Exercise description: Copy each of the lines below word for word.
--- begin ---
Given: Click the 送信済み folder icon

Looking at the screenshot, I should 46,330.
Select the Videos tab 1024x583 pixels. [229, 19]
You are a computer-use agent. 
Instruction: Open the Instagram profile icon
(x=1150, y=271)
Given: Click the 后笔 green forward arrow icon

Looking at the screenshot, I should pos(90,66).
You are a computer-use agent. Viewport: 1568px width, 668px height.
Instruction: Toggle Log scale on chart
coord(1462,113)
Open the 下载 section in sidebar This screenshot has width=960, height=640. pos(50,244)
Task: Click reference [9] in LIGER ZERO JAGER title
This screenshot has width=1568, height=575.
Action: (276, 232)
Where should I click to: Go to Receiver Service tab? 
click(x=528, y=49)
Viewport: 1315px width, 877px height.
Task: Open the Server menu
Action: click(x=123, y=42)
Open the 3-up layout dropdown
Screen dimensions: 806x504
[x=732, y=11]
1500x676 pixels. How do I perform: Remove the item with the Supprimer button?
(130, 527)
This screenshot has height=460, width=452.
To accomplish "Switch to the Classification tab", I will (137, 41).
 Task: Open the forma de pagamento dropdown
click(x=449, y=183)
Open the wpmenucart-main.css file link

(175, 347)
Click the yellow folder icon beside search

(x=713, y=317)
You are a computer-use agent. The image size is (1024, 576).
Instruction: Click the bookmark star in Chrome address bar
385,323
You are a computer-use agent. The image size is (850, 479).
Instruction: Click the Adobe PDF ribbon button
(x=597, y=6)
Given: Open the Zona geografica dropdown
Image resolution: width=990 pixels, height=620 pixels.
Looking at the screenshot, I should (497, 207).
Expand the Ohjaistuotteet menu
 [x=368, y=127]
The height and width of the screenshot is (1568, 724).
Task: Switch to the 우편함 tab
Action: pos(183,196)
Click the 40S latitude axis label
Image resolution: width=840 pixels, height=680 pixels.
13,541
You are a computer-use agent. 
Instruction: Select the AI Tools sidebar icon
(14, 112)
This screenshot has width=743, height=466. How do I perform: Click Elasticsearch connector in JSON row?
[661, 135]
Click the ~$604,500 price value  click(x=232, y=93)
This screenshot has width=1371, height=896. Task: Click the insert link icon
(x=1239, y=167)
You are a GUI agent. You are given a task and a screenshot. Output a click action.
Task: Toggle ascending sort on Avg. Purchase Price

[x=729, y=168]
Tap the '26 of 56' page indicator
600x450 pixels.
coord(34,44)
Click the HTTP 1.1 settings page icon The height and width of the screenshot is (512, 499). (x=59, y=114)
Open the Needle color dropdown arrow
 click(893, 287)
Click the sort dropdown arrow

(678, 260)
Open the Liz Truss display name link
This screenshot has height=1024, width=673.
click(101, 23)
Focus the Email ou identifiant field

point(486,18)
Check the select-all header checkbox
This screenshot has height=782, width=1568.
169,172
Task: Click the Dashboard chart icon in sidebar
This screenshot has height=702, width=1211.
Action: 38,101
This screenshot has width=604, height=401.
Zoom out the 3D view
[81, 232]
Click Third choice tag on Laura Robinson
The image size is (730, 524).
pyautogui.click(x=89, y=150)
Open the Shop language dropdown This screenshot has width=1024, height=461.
--- end ---
Solution below:
Given: Click the 送信済み folder icon

Looking at the screenshot, I should 46,330.
Select the Videos tab 1024x583 pixels. [229, 19]
You are a computer-use agent. 
Instruction: Open the Instagram profile icon
(x=1150, y=271)
Given: Click the 后笔 green forward arrow icon

Looking at the screenshot, I should pos(90,66).
You are a computer-use agent. Viewport: 1568px width, 668px height.
Instruction: Toggle Log scale on chart
coord(1462,113)
Open the 下载 section in sidebar This screenshot has width=960, height=640. pos(50,244)
Task: Click reference [9] in LIGER ZERO JAGER title
This screenshot has width=1568, height=575.
Action: (276, 232)
Where should I click to: Go to Receiver Service tab? 
click(x=528, y=49)
Viewport: 1315px width, 877px height.
Task: Open the Server menu
Action: click(x=123, y=42)
Open the 3-up layout dropdown
Screen dimensions: 806x504
[x=732, y=11]
1500x676 pixels. How do I perform: Remove the item with the Supprimer button?
(130, 527)
This screenshot has height=460, width=452.
To accomplish "Switch to the Classification tab", I will (137, 41).
 Task: Open the forma de pagamento dropdown
click(x=449, y=183)
Open the wpmenucart-main.css file link

(175, 347)
Click the yellow folder icon beside search

(x=713, y=317)
You are a computer-use agent. The image size is (1024, 576).
Instruction: Click the bookmark star in Chrome address bar
385,323
You are a computer-use agent. The image size is (850, 479).
Instruction: Click the Adobe PDF ribbon button
(x=597, y=6)
Given: Open the Zona geografica dropdown
Image resolution: width=990 pixels, height=620 pixels.
Looking at the screenshot, I should (497, 207).
Expand the Ohjaistuotteet menu
 [x=368, y=127]
The height and width of the screenshot is (1568, 724).
Task: Switch to the 우편함 tab
Action: pos(183,196)
Click the 40S latitude axis label
Image resolution: width=840 pixels, height=680 pixels.
13,541
You are a computer-use agent. 
Instruction: Select the AI Tools sidebar icon
(14, 112)
This screenshot has width=743, height=466. How do I perform: Click Elasticsearch connector in JSON row?
[661, 135]
Click the ~$604,500 price value  click(x=232, y=93)
This screenshot has width=1371, height=896. Task: Click the insert link icon
(x=1239, y=167)
You are a GUI agent. You are given a task and a screenshot. Output a click action.
Task: Toggle ascending sort on Avg. Purchase Price

[x=729, y=168]
Tap the '26 of 56' page indicator
600x450 pixels.
coord(34,44)
Click the HTTP 1.1 settings page icon The height and width of the screenshot is (512, 499). (x=59, y=114)
Open the Needle color dropdown arrow
 click(893, 287)
Click the sort dropdown arrow

(678, 260)
Open the Liz Truss display name link
This screenshot has height=1024, width=673.
click(101, 23)
Focus the Email ou identifiant field

point(486,18)
Check the select-all header checkbox
This screenshot has height=782, width=1568.
169,172
Task: Click the Dashboard chart icon in sidebar
This screenshot has height=702, width=1211.
Action: 38,101
This screenshot has width=604, height=401.
Zoom out the 3D view
[81, 232]
Click Third choice tag on Laura Robinson
The image size is (730, 524).
pyautogui.click(x=89, y=150)
Open the Shop language dropdown This screenshot has width=1024, height=461.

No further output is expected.